OBJECTIVE 1: In the passage on personified gaming agents, which three engines does the helper service apply to modify prompts?
OBJECTIVE 2: Carry on the passage on personified gaming agents, picking up after its final sentence.

SUPPLIED PASSAGE:
One skilled in the art will appreciate that system 100 provides an anthropomorphic agent or artificial intelligence operable to learn the player's identity, learn the player's communication style or tendencies, learn the strategies that players employ and use in a variety of different games and scenarios, learn the gameplay mechanics of particular games and game genres, and the like. Additionally, one or more agents generated by system 100 may be stored as part of a cloud service that allows the system to retain a "memory" of a user's past interactions, thereby allowing the system to generate agents that act as consistent companions to the user across various games without the games having to be specifically designed to support such agents.

1B shows an overview of an example system 150 for generating and utilizing personified agent responses in a gaming system. As shown in the system 150, two players, player 1 152 and player 2 154, are interacting with one or more agents 156. Although two players are shown, one skilled in the art will appreciate that any number of players may participate in a gaming session using the system 150. A helper service 158 is provided to assist in personifying the interaction of one or more agents 158 with individual players or with multiple players simultaneously. As discussed in FIG. 1A, one or more models 166 may be used to generate or modify prompts 168. The prompts 168 are provided to the helper service 158, which applies several engines (e.g., an agent persona engine 160, a user goal or intent engine 162, and a game lore or constraint engine 164) to modify the prompts to provide a more personified interaction with individual players or groups of players.

For example, the agent persona engine 160 can modify or adjust the prompt (or the action determined by the prompt) according to anthropomorphic information associated with the agent. For example, a user can adopt an agent with a preferred personality. The agent persona engine 160 can modify the prompt or the response generated by the prompt according to the personality of the agent. The user intent or goal engine can modify the prompt (or the action determined by the prompt) based on the user's current goal or the intent behind the user's action or request. The user's goal or intent may change over time, may be based on a specified user goal, or may be determined based on the user's action. The game lore or constraint engine 164 can modify or adjust the prompt (or the action determined by the prompt) according to the characteristics of the game. For example, an agent may be "possessed" by a non-player character in the game (as discussed in more detail below). The game lore or constraint engine 164 can modify the prompt based on the personality or constraints of an NPC. The various engines of the helper service can be employed individually or in combination when modifying or adjusting the prompt. The tailored prompts are then provided to one or more associated agents 156 for execution.

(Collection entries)
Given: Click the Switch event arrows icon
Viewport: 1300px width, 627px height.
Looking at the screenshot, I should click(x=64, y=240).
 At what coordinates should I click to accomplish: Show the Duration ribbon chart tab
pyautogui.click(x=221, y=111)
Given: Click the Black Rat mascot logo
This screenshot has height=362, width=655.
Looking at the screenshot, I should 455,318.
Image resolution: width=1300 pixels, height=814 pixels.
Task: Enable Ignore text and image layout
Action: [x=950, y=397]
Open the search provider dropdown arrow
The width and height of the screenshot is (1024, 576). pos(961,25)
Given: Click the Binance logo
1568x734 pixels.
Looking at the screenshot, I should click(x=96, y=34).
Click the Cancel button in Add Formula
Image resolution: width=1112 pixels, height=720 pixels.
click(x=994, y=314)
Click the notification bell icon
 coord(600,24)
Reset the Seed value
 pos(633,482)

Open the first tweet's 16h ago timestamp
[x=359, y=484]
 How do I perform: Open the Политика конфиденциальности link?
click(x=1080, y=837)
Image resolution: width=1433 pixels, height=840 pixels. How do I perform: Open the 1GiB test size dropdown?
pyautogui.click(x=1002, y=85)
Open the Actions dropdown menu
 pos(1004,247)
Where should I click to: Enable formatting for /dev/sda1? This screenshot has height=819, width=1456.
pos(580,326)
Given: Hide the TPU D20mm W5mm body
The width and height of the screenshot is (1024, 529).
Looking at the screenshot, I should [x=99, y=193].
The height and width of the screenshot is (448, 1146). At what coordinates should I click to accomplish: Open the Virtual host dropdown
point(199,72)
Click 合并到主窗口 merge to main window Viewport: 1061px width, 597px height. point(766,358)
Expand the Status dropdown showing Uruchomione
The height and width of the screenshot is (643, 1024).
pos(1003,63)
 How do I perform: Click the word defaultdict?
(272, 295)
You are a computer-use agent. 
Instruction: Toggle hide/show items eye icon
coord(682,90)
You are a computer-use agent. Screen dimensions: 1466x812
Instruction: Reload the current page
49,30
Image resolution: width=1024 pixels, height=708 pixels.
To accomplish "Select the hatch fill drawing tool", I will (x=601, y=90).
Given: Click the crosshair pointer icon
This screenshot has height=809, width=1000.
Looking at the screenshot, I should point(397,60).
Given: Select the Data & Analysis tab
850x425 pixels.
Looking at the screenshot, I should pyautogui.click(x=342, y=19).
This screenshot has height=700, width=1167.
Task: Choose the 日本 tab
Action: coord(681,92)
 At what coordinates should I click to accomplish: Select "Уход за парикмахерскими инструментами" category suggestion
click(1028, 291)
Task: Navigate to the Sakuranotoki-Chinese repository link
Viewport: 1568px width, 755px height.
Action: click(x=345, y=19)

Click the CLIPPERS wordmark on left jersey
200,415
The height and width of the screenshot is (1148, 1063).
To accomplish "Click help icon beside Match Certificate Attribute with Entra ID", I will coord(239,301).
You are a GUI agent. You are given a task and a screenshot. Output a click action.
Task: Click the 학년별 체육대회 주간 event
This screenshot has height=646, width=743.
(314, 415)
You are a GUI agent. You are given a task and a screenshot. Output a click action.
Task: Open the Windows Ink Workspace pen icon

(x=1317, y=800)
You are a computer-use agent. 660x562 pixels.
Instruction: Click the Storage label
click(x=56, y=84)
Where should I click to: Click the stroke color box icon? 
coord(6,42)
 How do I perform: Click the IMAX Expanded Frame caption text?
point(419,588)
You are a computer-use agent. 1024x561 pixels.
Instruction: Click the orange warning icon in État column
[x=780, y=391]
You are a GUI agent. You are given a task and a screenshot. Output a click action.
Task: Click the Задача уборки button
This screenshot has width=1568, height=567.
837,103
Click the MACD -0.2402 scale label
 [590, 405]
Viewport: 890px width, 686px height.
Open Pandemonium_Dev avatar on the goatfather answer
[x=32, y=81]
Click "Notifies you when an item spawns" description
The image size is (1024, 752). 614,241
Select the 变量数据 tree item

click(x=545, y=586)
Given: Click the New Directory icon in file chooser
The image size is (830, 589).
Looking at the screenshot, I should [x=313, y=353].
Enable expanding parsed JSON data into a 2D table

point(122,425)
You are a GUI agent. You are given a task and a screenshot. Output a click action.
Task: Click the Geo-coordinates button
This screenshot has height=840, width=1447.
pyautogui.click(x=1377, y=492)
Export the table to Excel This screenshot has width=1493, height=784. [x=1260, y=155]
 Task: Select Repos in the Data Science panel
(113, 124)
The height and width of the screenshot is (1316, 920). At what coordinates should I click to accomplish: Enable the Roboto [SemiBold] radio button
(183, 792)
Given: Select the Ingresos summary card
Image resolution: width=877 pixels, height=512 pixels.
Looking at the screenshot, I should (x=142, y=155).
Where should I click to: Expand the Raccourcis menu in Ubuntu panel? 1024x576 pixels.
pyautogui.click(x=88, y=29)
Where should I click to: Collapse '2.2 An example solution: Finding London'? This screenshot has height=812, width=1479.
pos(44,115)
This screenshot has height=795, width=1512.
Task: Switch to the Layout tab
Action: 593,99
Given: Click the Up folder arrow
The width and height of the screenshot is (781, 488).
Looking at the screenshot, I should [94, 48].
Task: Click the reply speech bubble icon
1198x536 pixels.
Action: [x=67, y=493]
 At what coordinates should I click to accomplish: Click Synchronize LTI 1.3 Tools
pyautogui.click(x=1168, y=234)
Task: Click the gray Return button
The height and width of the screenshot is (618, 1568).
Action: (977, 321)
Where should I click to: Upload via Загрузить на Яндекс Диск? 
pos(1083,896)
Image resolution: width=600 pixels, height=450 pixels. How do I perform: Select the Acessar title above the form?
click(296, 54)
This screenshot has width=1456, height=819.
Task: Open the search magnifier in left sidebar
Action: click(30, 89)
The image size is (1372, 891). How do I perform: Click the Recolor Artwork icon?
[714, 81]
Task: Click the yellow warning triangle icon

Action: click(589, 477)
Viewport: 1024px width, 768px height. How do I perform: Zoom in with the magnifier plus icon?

WRITTEN RESPONSE 1: An agent persona engine, a user goal or intent engine, and a game lore or constraint engine.

WRITTEN RESPONSE 2:
FIG. 2 illustrates an example of a method 200 for generating a personified agent. For example, the method 200 may be employed by the system 100. The flow begins with operation 202 of instantiating a game session or receiving an indication that a game session is being instantiated. As noted above, the game session may be hosted by the system executing the method 200 or may be hosted by a user device such as a game console. Upon instantiating the game or receiving an indication that a game session has been established, the flow proceeds to operation 204 of instantiating an agent as part of the game session. In one example, an agent may be instantiated in response to receiving a request to add an agent to a game session. For example, a request may be received to instantiate an agent in a multiplayer game, or an agent that controls an NPC or AI companion in a single player game. Instantiating the agent may include identifying an agent from an agent library that is associated with a user playing the game. As noted above, aspects of the present disclosure enable the generation of playable agents across various games. Thus, the agent instantiated at operation 204 may be instantiated using various components stored as part of the personified agent library. For example, an agent may be instantiated using anthropomorphic characteristics learned over time by interaction with saved play, game data, or lore for a particular game or genre, and a machine learning model trained to perform game-specific mechanics and actions, and the agent is instantiated or trained based on a game genre similar to the game in which the agent is instantiated. As discussed above, the selected agent may be anthropomorphized for the user playing the game based on past interactions with the user in the same game or a different game that was started in act 202. Alternatively, rather than dynamically instantiating an agent using various components stored in an agent library, a specific agent may be selected in act 204. That is, the agent library may contain specific "builds" for different types of agents designed by the user or derived by specific game play with the user. These agents may be saved and instantiated by the user in future game sessions of the same game in which they were originally created or in a different game. Instantiating the agent in act 204 causes the agent to participate in a game session with the user.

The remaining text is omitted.